* [Records to process]
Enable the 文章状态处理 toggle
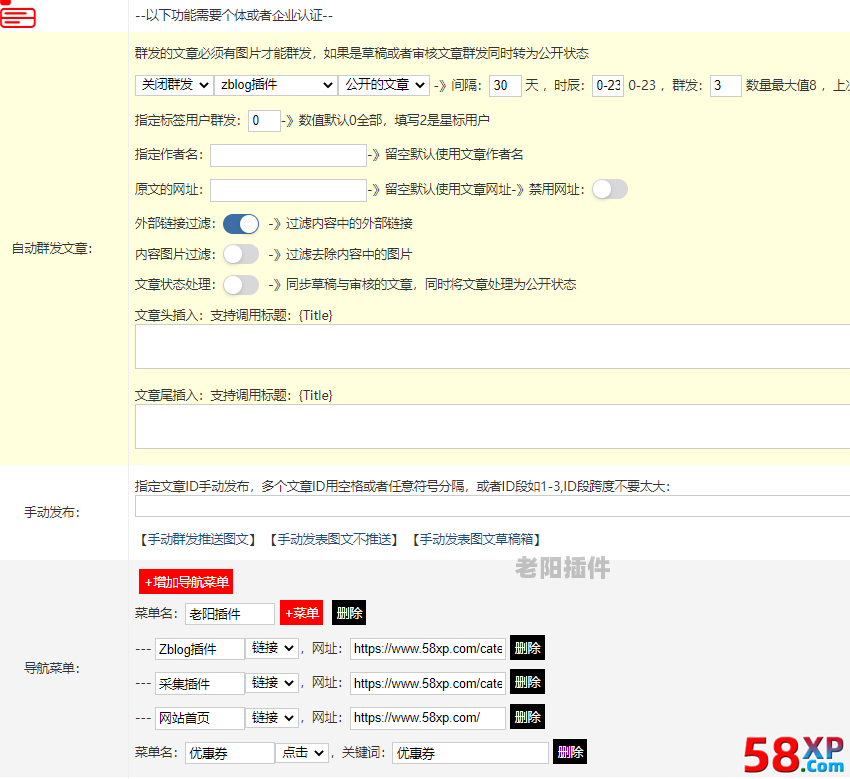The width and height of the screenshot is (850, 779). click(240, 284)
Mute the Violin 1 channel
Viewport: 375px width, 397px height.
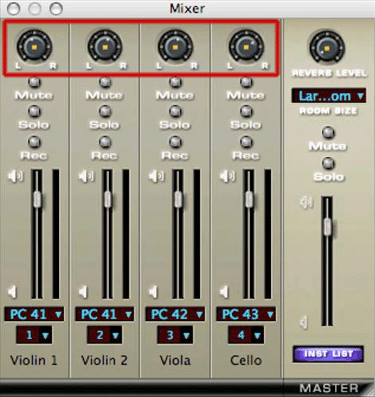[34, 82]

* [Written instruction] Render the material above as a numbered list with one entry per line, skipping blank lines and leaving out the pictures.

* [Task response]
1. Enable the 文章状态处理 toggle
2. The width and height of the screenshot is (850, 779). click(240, 284)
3. Mute the Violin 1 channel
4. Viewport: 375px width, 397px height.
5. [34, 82]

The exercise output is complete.